Novel Metabolic-Prognostic Integration Reveals TCF21-Mediated Mitochondrial Regulation in Endometrial Cancer.

Abstract

Despite endometrial cancer (EC) being a malignancy linked to metabolic disorders such as diabetes and obesity, its prognostic markers and metabolic dysregulation remain incompletely understood. Gene expression profiles and clinical data were obtained from TCGA. Metabolism-regulating genes (MRGs) were identified by intersecting genes linked to diabetes, obesity, and EC prognosis. A prognostic MRG-model was developed using LASSO Cox regression. Functional pathway features of the MRG-model were analyzed for prognostic signals, immune status, and antitumor therapy using methods such as gene set enrichment analysis, GSVA, ssGSEA, EPIC, CIBERSORT, and others. Machine learning algorithms identified the optimal MRG, TCF21, for in vivo and in vitro validation through experiments including colony formation, CCK8 assays, wound healing, Transwell assays, measurement of reactive oxygen species and ATP levels.
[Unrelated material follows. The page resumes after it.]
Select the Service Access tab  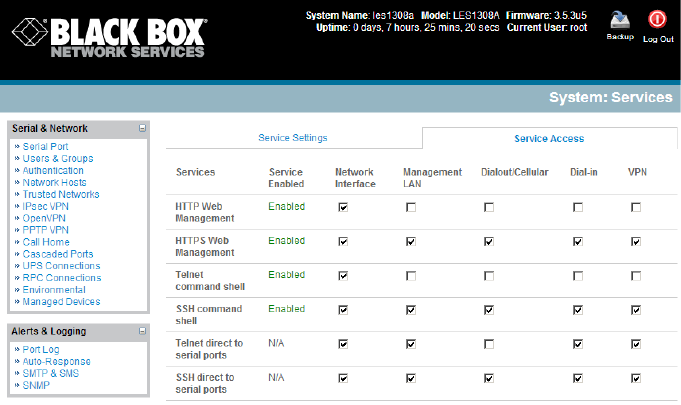[x=549, y=138]
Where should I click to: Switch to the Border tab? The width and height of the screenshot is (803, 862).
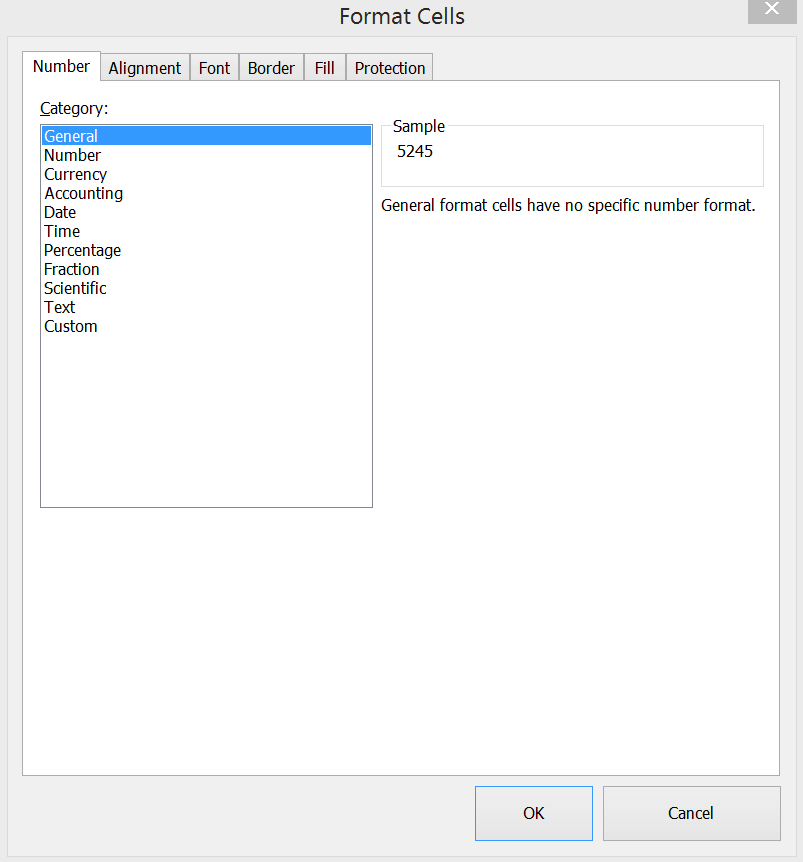point(271,68)
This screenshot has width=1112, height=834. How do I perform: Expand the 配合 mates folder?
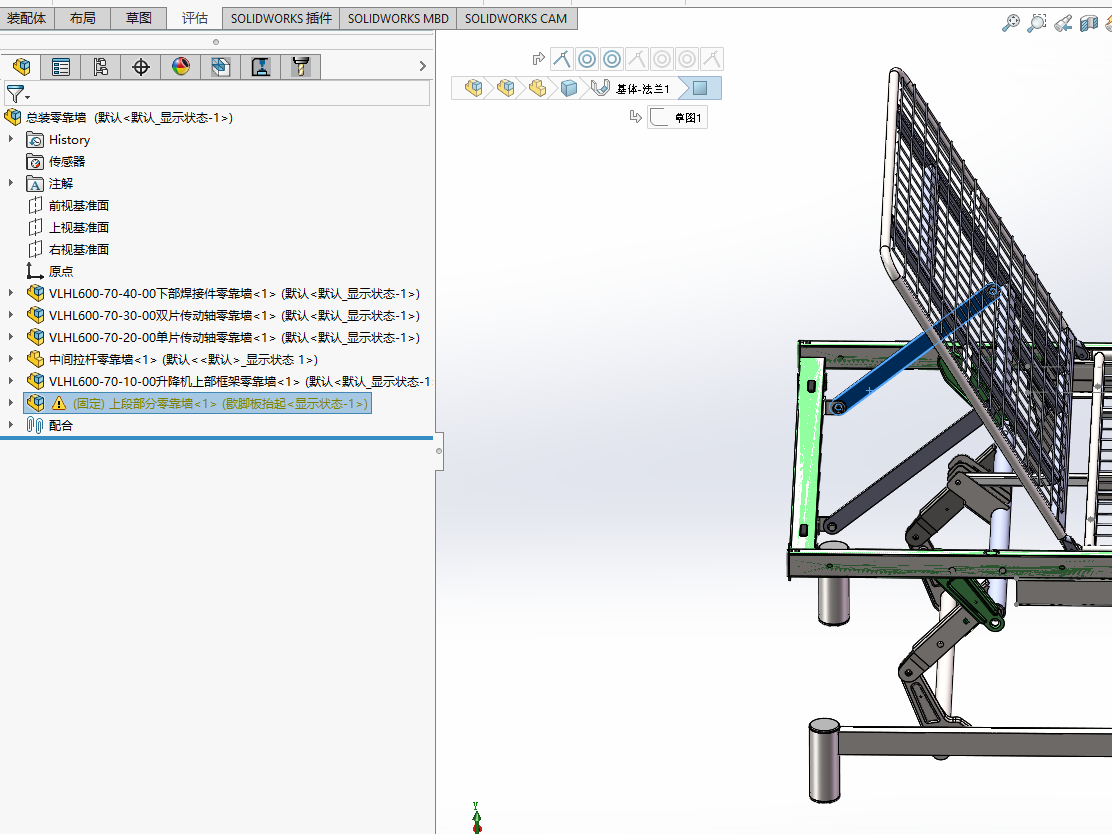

We identified 72 candidate genes related to EC metabolism and progression. The MRG-model effectively distinguished high-risk from low-risk EC patients and demonstrated strong prognostic predictive capacity. Significant differences were observed between the two groups in clinical factors, functional pathways, immune characteristics, mutation profiles, and treatment recommendations. TCF21, with optimal performance, was selected for further study. TCF21 expression was significantly downregulated in EC and correlated with DNA methylation. As a tumor suppressor, TCF21 regulates proliferation, migration, invasion, and mitochondrial metabolism in EC via PDE2A. The MRG-model can serve as a robust tool for prognostic prediction and support personalized EC treatment, enhancing its clinical potential. TCF21 is methylated in EC, and its regulation of PDE2A governs the malignant phenotype and mitochondrial metabolism.